For Anna Dybro, the decision about where to go to college is very calculated — and, really, pretty straight forward.

“I always wanted to make a value purchase,” the 22-year-old says.

For a long time, as she was growing up in a small Illinois town outside of the Quad Cities, Anna thought she would go to the University of Iowa. But when she started looking more closely at the cost, that didn’t seem rational.

She looked at some in-state options. She toured Urbana-Champaign. Too dirty. She checked out Northern Illinois, but was turned off by their lack of transparency about a campus shooting years ago. Closer to home there are private colleges like Augustana. But why would you pay $40,000 to go there? she asks. 

“I’m not a person who’s going to go into debt, I’ll tell you that,” she says.

“I’m not a person who’s going to go into debt, I’ll tell you that.”

Her dad has worked for decades as a staff engineer at John Deere. Her parents socked money away for their kids’ college educations. Anna’s not going to waste it.

So she has ended up here, at the Quad Cities campus of Western Illinois University, where tuition is just $9,000. First, she went to Blawk Hawk College, a community college nearby. 

Staying in the area has a number of practical benefits.

She earns money working across the river, in Davenport, as a server at Granite City Food & Brewery. She saves money by living at home, in Sherrard, Ill. 

How long does that make her commute to class? “With or without the train?” she asks. Having to wait for the train can add as much as 30 minutes to a 20-minute drive — especially, she adds with a sigh, if it stops on the tracks and sits there for a bit. Still, living 16 miles away is plenty convenient.

Anna says she’s a good student, was in the top 10 of her high-school class. She could have chosen another path, but she doesn’t have second thoughts about not going to Iowa or another university with more of a residential college atmosphere. She’s not into the party scene anyway.
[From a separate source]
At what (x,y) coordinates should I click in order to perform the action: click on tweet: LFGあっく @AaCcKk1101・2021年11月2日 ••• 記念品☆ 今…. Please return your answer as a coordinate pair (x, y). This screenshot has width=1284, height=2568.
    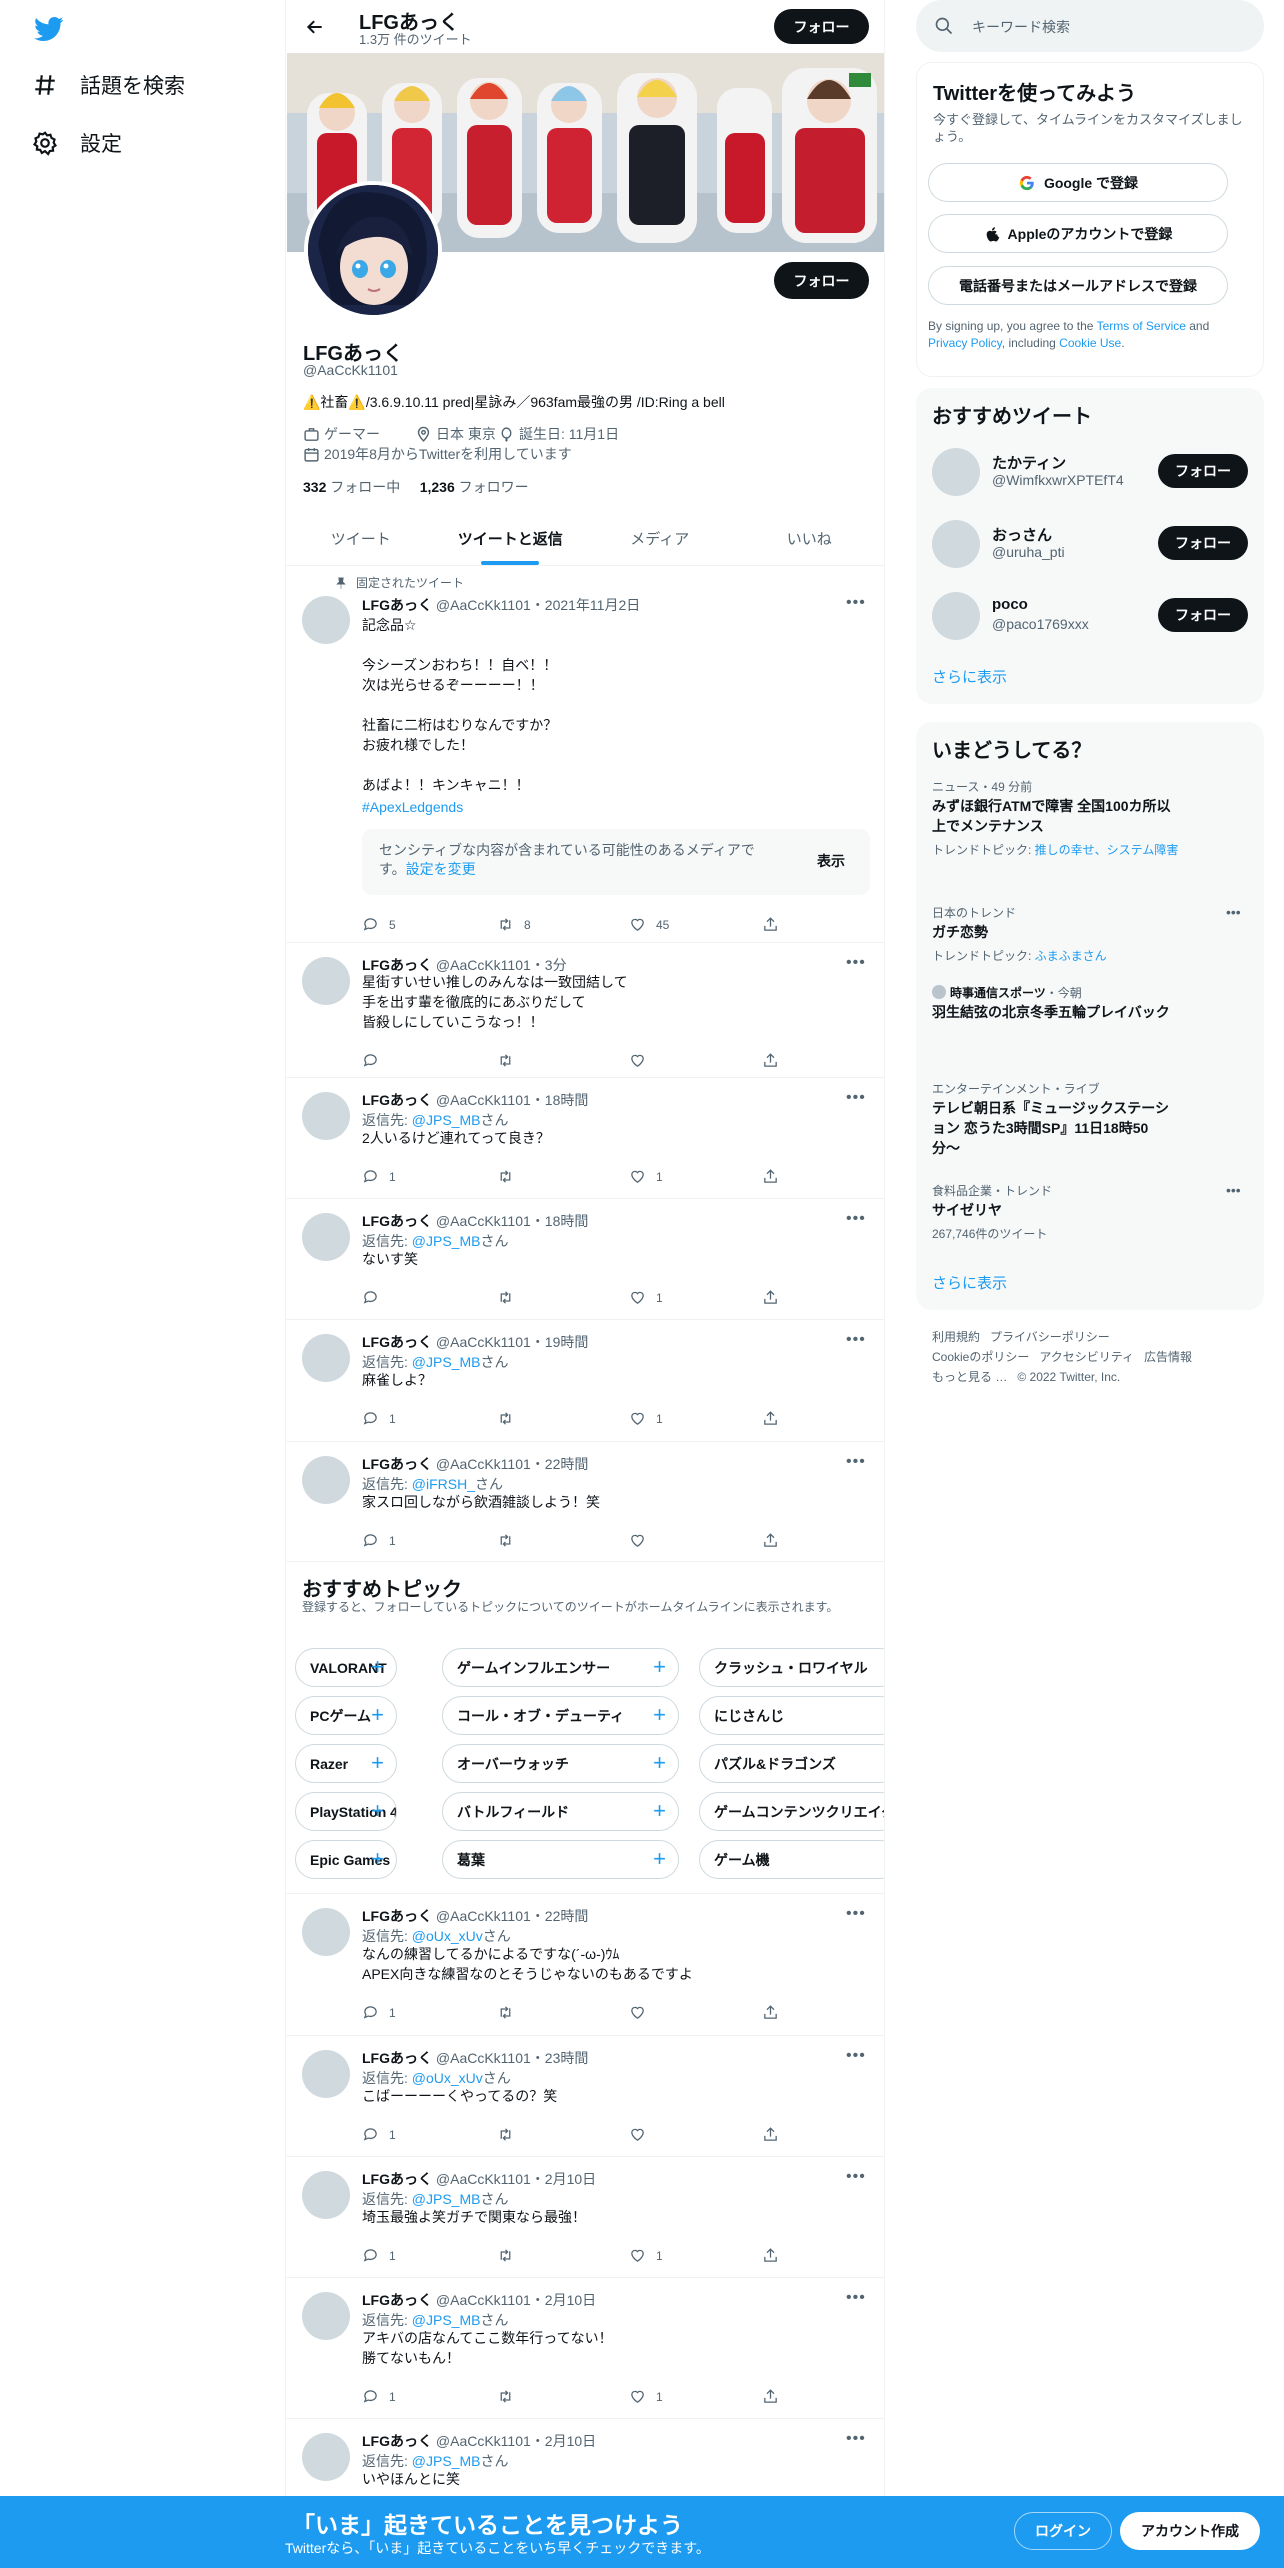
    Looking at the image, I should click on (585, 754).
About 700 students take classes at the Quad Cities campus of Western Illinois. They’d all fit into just one of the large auditoriums at the University of Iowa. But Anna is happy with the quality of her classes. One of her professors, she says, is probably the smartest person you’ll ever meet. She’s majoring in management, minoring in marketing. She’s confident she’s not going to have to worry about getting a job in the future.

“I’m getting a great value here,” she says, “so it doesn’t feel like much of a sacrifice.”